Data listing:

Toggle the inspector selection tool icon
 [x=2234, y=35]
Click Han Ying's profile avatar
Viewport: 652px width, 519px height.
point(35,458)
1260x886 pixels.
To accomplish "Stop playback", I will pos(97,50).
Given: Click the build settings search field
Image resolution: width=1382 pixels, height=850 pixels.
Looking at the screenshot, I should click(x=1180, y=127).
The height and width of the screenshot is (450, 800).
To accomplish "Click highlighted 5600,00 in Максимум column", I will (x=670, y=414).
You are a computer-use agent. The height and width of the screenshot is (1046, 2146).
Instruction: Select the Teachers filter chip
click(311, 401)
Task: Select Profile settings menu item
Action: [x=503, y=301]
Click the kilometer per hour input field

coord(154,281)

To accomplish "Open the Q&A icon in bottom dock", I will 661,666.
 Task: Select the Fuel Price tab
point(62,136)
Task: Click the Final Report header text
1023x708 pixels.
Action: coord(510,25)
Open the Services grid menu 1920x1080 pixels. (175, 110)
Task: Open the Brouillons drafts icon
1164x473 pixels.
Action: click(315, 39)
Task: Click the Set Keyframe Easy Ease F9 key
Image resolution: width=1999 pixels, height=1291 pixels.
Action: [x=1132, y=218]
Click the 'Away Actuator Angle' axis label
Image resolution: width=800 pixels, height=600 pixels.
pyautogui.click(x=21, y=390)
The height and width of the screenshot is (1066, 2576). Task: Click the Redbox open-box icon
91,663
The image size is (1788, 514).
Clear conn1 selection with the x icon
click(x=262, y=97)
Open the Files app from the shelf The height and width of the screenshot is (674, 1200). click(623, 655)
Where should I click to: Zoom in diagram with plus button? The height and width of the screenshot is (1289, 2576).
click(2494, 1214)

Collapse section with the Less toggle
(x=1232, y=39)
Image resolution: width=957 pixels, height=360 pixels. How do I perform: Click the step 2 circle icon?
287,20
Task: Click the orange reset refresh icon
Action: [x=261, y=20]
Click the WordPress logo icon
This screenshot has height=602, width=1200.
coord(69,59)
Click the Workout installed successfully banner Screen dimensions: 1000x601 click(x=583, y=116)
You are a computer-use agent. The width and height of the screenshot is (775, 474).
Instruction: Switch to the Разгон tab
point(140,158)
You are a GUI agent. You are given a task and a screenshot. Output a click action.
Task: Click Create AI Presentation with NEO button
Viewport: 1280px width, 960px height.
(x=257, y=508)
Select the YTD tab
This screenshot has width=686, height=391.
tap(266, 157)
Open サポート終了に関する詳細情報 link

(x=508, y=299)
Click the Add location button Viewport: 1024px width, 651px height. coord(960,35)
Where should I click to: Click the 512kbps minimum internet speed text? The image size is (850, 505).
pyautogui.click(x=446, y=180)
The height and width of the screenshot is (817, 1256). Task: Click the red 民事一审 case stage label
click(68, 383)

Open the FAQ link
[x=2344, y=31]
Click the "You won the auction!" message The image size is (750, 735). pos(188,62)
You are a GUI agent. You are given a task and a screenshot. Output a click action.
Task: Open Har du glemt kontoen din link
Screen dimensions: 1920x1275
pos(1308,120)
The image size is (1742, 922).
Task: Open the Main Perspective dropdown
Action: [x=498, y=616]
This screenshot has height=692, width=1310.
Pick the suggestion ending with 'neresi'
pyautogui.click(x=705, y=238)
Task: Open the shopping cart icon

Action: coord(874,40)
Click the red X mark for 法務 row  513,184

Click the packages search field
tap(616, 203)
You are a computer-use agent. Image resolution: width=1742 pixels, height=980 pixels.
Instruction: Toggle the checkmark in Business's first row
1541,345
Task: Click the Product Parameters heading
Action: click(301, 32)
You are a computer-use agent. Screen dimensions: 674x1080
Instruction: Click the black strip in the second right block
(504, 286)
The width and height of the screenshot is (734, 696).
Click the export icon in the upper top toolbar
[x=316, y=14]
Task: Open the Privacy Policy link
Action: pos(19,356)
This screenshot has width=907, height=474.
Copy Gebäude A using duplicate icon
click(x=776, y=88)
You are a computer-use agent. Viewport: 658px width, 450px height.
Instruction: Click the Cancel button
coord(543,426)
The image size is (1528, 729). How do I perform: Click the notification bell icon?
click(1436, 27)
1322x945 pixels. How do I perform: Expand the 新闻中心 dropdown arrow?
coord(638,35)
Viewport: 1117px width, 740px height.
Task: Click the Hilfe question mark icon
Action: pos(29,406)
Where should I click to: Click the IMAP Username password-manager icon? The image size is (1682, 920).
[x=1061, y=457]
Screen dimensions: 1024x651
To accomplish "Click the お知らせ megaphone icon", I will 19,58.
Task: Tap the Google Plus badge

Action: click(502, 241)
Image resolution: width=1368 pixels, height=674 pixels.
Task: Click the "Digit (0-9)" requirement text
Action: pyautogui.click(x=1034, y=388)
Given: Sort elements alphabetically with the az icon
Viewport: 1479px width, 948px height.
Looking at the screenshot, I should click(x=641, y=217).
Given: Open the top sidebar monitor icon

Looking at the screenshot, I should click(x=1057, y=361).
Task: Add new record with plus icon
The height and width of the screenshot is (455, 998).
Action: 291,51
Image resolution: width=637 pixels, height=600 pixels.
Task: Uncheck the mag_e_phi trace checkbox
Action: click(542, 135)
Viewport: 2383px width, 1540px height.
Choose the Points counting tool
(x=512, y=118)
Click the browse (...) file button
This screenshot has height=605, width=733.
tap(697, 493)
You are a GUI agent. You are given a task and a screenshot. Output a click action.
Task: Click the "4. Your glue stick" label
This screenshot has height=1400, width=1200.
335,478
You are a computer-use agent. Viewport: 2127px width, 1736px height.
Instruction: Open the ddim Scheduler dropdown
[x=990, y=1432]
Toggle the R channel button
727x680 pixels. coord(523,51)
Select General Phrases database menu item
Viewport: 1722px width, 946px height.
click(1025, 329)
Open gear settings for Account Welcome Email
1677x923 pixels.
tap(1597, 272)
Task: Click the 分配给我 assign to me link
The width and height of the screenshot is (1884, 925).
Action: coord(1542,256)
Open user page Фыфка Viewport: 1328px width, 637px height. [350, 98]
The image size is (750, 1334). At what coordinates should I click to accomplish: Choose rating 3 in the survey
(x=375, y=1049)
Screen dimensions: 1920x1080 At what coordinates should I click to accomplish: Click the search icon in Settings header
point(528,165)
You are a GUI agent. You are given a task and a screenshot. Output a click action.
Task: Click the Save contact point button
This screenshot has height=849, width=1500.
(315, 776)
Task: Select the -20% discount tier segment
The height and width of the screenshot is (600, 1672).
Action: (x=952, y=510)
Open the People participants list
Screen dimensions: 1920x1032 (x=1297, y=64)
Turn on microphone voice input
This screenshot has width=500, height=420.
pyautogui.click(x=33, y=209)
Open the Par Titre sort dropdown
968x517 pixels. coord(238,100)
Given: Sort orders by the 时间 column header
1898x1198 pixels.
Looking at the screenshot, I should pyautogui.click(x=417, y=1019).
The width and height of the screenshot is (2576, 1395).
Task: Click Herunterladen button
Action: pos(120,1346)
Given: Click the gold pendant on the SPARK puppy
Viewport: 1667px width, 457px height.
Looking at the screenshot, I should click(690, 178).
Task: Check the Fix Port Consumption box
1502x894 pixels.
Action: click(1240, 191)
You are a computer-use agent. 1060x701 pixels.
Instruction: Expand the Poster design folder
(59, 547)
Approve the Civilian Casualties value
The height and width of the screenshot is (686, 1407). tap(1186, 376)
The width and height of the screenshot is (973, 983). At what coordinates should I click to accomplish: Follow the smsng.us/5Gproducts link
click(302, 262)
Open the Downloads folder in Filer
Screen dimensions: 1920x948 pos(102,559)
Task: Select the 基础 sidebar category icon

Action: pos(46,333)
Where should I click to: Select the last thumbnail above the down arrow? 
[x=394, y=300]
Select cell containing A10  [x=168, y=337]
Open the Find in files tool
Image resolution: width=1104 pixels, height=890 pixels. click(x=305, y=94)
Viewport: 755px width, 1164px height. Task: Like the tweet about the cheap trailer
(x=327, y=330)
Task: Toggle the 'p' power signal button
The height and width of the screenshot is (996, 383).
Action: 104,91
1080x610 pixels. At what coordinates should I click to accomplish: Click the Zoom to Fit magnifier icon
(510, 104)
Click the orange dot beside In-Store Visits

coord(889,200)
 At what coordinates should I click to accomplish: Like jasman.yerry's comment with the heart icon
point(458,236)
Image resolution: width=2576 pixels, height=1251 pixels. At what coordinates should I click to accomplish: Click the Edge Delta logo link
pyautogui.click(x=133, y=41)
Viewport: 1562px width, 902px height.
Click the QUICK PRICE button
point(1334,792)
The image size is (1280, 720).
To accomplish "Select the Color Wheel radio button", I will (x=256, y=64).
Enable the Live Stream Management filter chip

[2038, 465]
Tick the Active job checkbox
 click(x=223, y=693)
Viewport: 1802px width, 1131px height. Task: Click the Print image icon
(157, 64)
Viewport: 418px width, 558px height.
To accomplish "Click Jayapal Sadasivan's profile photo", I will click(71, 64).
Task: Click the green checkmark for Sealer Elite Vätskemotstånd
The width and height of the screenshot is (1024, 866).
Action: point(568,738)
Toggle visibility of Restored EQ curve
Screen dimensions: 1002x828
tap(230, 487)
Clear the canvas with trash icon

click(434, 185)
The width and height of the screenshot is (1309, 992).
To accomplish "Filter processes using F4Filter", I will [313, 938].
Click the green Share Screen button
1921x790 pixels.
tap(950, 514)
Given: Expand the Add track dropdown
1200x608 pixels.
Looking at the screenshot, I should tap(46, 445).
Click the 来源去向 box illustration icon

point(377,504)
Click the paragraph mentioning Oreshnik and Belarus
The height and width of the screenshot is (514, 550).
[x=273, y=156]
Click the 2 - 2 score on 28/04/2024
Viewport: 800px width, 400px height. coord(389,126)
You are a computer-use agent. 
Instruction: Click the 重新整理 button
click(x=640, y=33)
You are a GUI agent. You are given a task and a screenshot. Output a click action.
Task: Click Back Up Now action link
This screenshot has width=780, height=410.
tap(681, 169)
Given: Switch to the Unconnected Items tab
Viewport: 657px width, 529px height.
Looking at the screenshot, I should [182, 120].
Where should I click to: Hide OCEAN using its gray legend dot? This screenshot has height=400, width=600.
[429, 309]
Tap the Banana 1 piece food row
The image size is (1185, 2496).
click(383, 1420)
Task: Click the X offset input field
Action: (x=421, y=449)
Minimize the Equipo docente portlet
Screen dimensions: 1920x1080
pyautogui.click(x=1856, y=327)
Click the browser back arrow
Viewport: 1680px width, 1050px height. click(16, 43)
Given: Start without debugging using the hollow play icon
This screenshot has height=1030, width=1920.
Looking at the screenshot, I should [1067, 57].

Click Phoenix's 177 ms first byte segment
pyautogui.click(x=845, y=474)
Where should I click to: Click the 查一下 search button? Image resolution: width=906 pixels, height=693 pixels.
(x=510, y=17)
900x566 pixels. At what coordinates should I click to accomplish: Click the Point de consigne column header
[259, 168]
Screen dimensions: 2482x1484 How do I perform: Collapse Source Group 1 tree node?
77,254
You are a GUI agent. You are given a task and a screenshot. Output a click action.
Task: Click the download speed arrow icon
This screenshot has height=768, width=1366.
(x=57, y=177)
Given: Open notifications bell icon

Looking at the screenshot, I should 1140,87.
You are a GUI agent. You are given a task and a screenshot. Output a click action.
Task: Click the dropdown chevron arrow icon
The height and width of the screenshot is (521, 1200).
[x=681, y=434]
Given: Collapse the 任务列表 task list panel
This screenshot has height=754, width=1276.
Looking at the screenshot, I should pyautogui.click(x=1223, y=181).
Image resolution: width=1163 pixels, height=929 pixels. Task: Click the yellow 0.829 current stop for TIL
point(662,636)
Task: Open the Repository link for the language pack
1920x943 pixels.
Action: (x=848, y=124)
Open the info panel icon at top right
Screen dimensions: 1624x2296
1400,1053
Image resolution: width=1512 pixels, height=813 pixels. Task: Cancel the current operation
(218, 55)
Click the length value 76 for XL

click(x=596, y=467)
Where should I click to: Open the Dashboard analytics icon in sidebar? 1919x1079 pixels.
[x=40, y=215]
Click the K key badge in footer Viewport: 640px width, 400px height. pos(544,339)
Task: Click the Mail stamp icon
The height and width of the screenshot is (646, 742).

● TASK
Pick out every line of the listing above that contains the word "perform", and copy each one.

● WRITTEN SOLUTION
Image resolution: width=957 pixels, height=360 pixels. How do I perform: Click the step 2 circle icon?
The image size is (1528, 729). How do I perform: Click the notification bell icon?
1322x945 pixels. How do I perform: Expand the 新闻中心 dropdown arrow?
Screen dimensions: 2482x1484 How do I perform: Collapse Source Group 1 tree node?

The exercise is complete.